--- start Data entries ---

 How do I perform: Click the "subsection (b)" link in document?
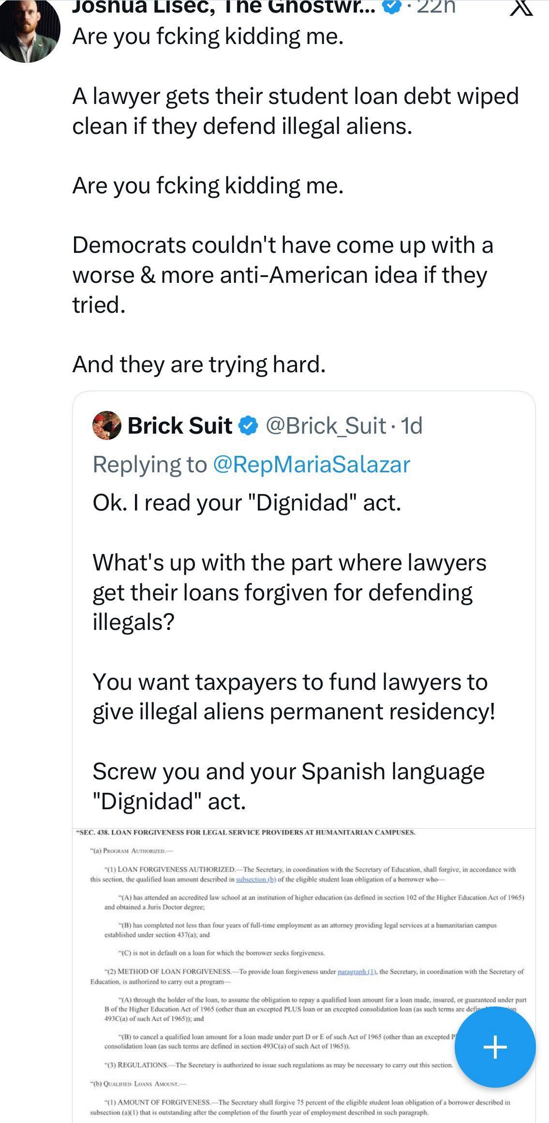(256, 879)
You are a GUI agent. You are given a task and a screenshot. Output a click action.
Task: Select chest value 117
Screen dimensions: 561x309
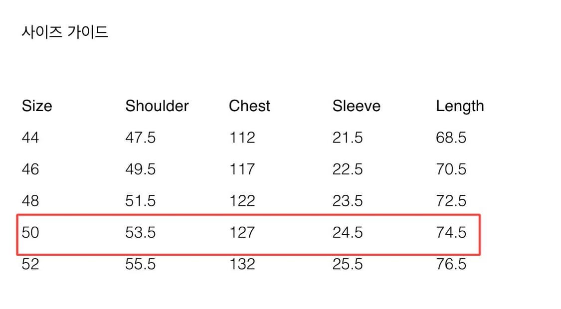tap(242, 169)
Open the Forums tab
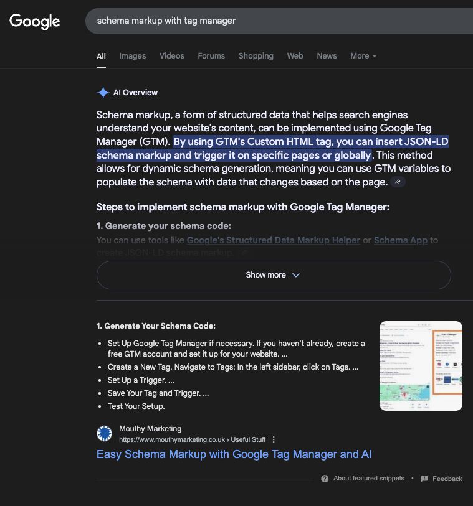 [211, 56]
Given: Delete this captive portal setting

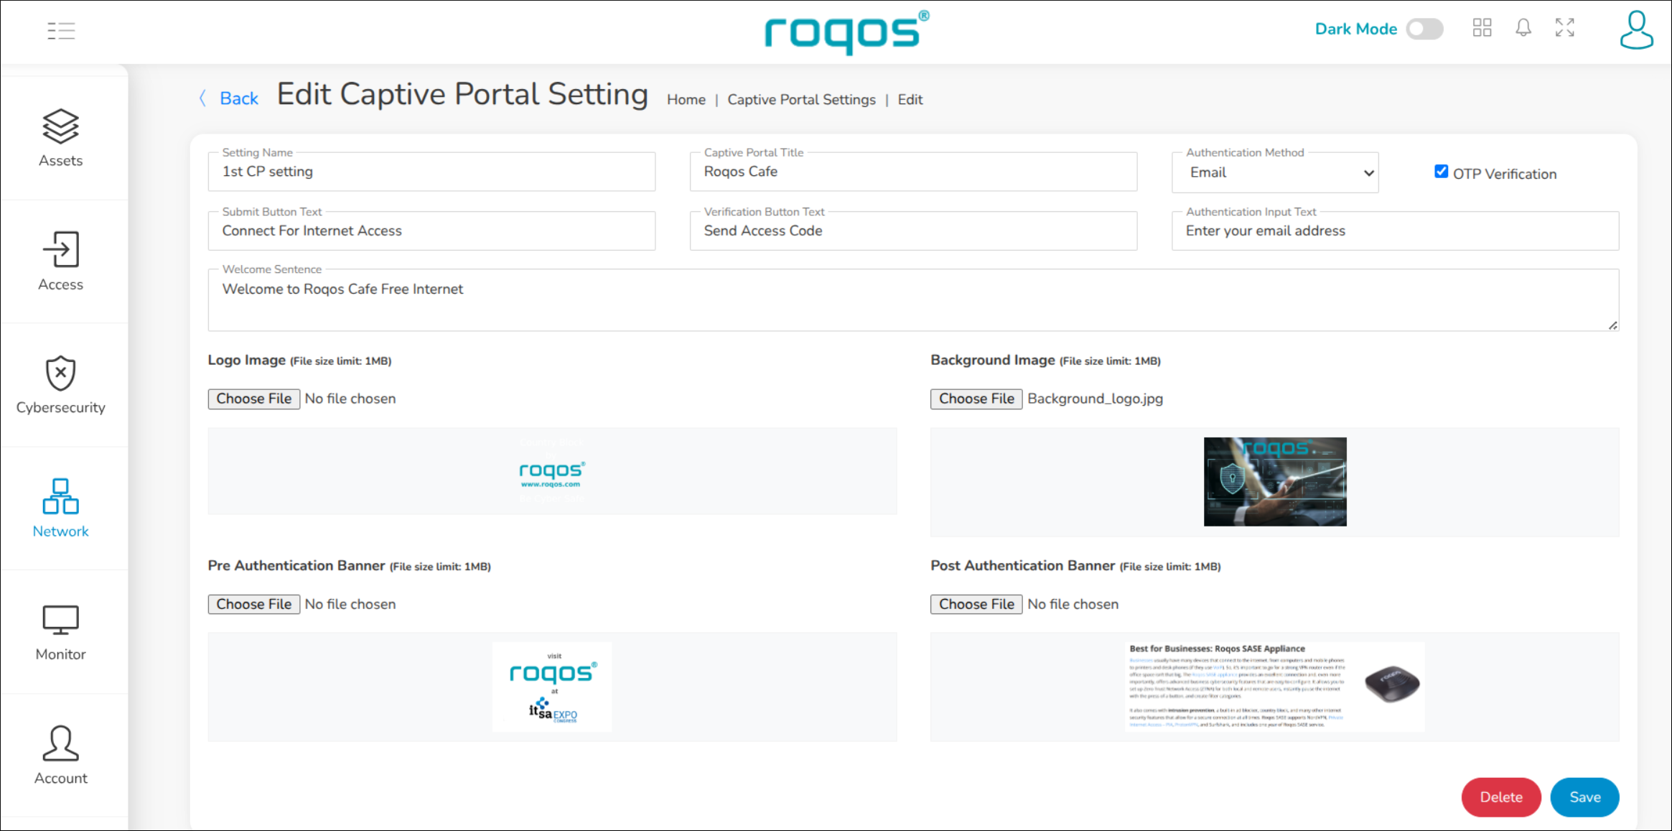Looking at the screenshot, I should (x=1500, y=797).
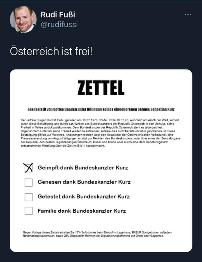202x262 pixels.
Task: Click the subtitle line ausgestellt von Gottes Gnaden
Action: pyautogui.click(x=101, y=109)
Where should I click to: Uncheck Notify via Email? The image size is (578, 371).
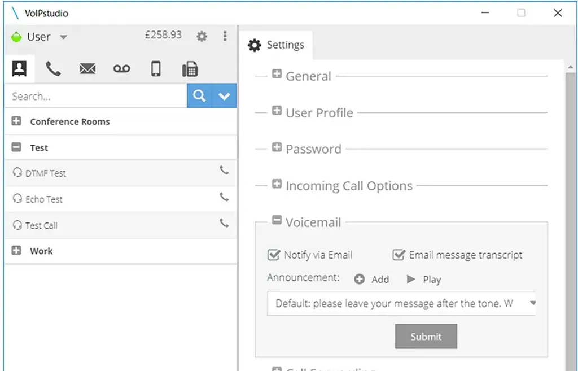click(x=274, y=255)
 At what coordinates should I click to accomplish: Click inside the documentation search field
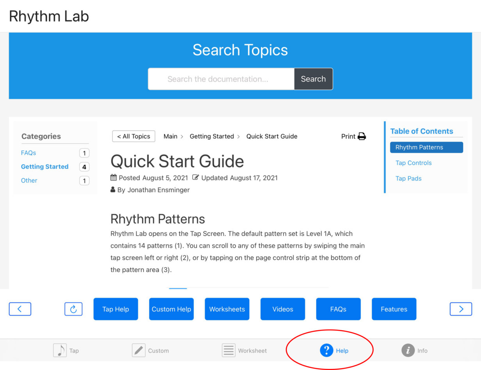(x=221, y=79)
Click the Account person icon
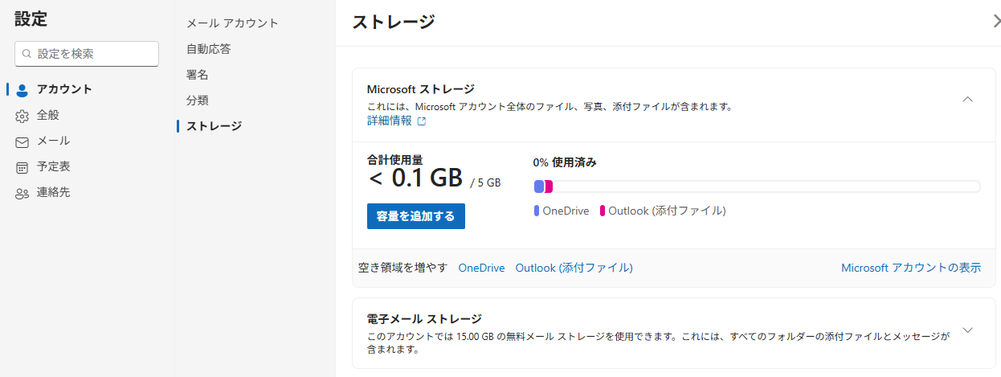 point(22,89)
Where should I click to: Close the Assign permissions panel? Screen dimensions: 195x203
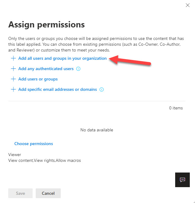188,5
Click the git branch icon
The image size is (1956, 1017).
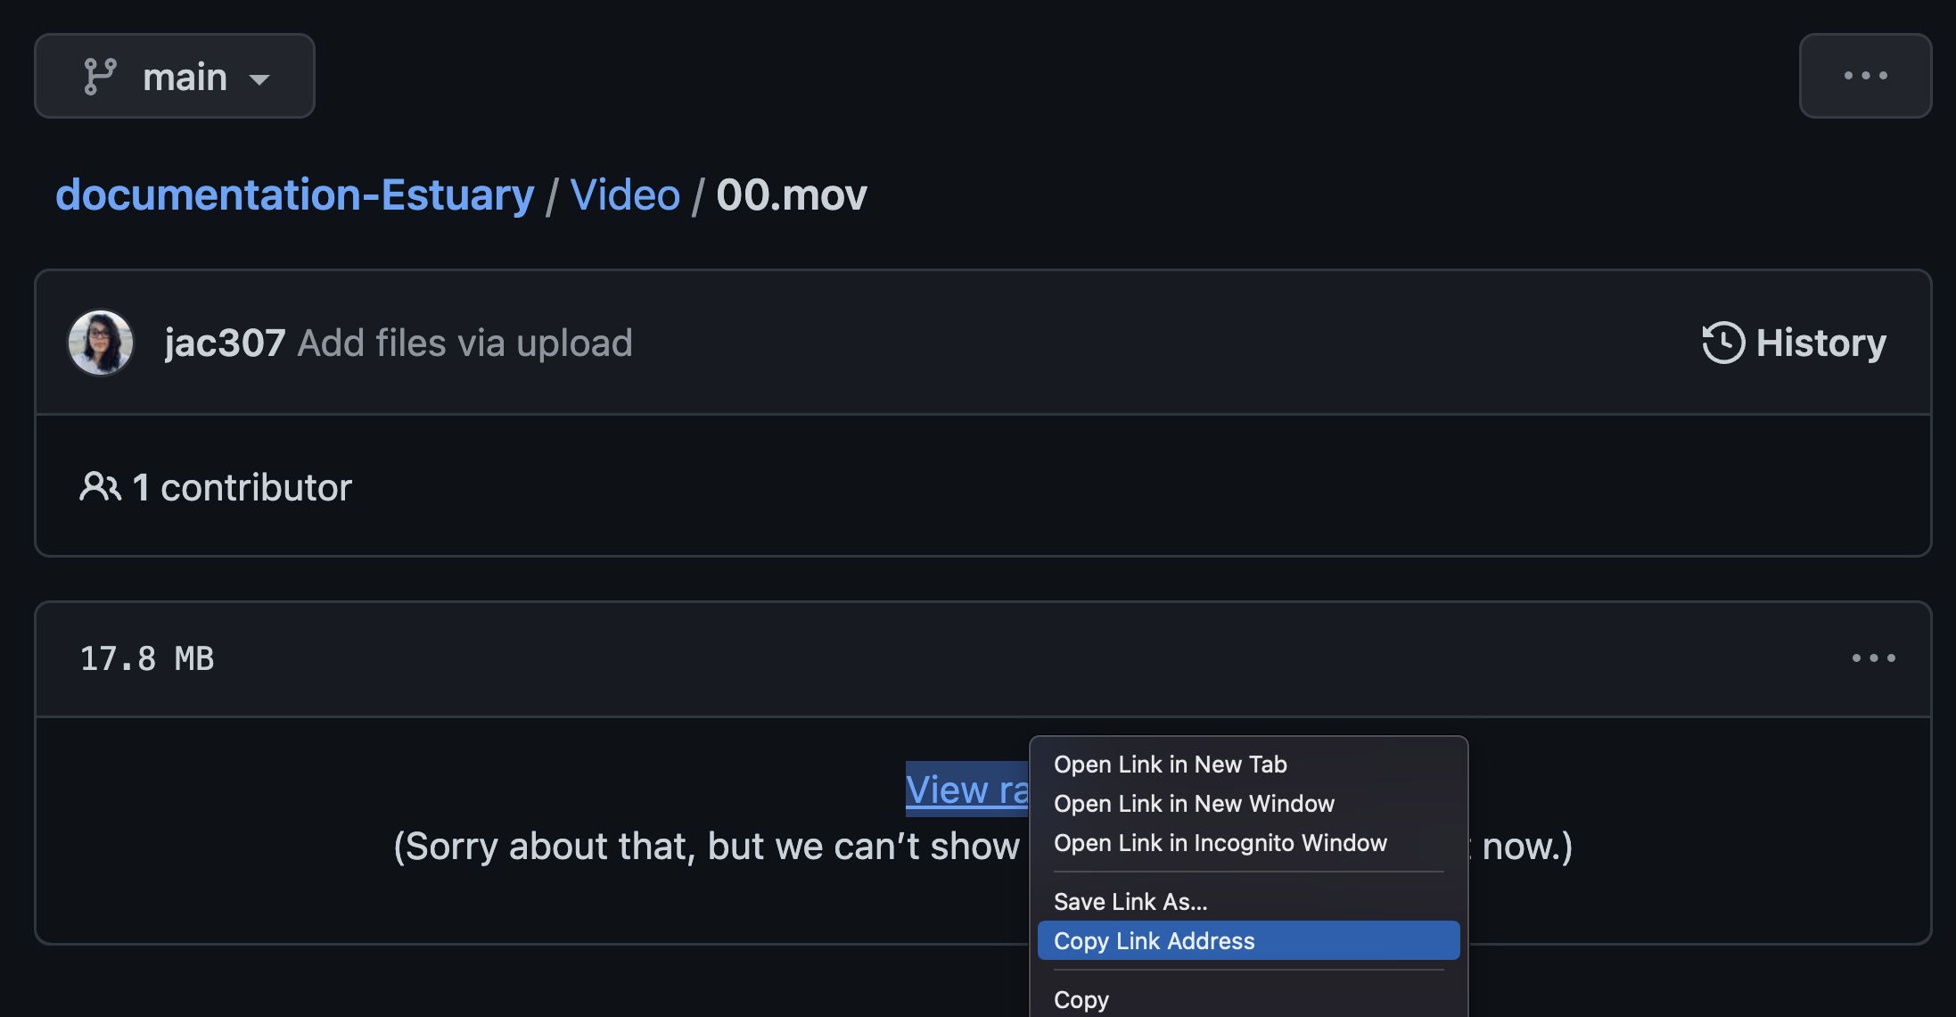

--- end Data entries ---

### Your instructions
Give the material above again line for line, leaving out the pictures.

### Task solution
 How do I perform: Click the "subsection (b)" link in document?
(256, 879)
You are a GUI agent. You are given a task and a screenshot. Output a click action.
Task: Select chest value 117
Screen dimensions: 561x309
tap(242, 169)
Open the Forums tab
 [211, 56]
Given: Delete this captive portal setting

Looking at the screenshot, I should (x=1500, y=797).
202x262 pixels.
Task: Click the subtitle line ausgestellt von Gottes Gnaden
Action: pyautogui.click(x=101, y=109)
Where should I click to: Uncheck Notify via Email? The image size is (578, 371).
click(x=274, y=255)
 At what coordinates should I click to accomplish: Click inside the documentation search field
(x=221, y=79)
Click the Account person icon
 point(22,89)
Where should I click to: Close the Assign permissions panel? Screen dimensions: 195x203
188,5
Click the git branch icon
The image size is (1956, 1017).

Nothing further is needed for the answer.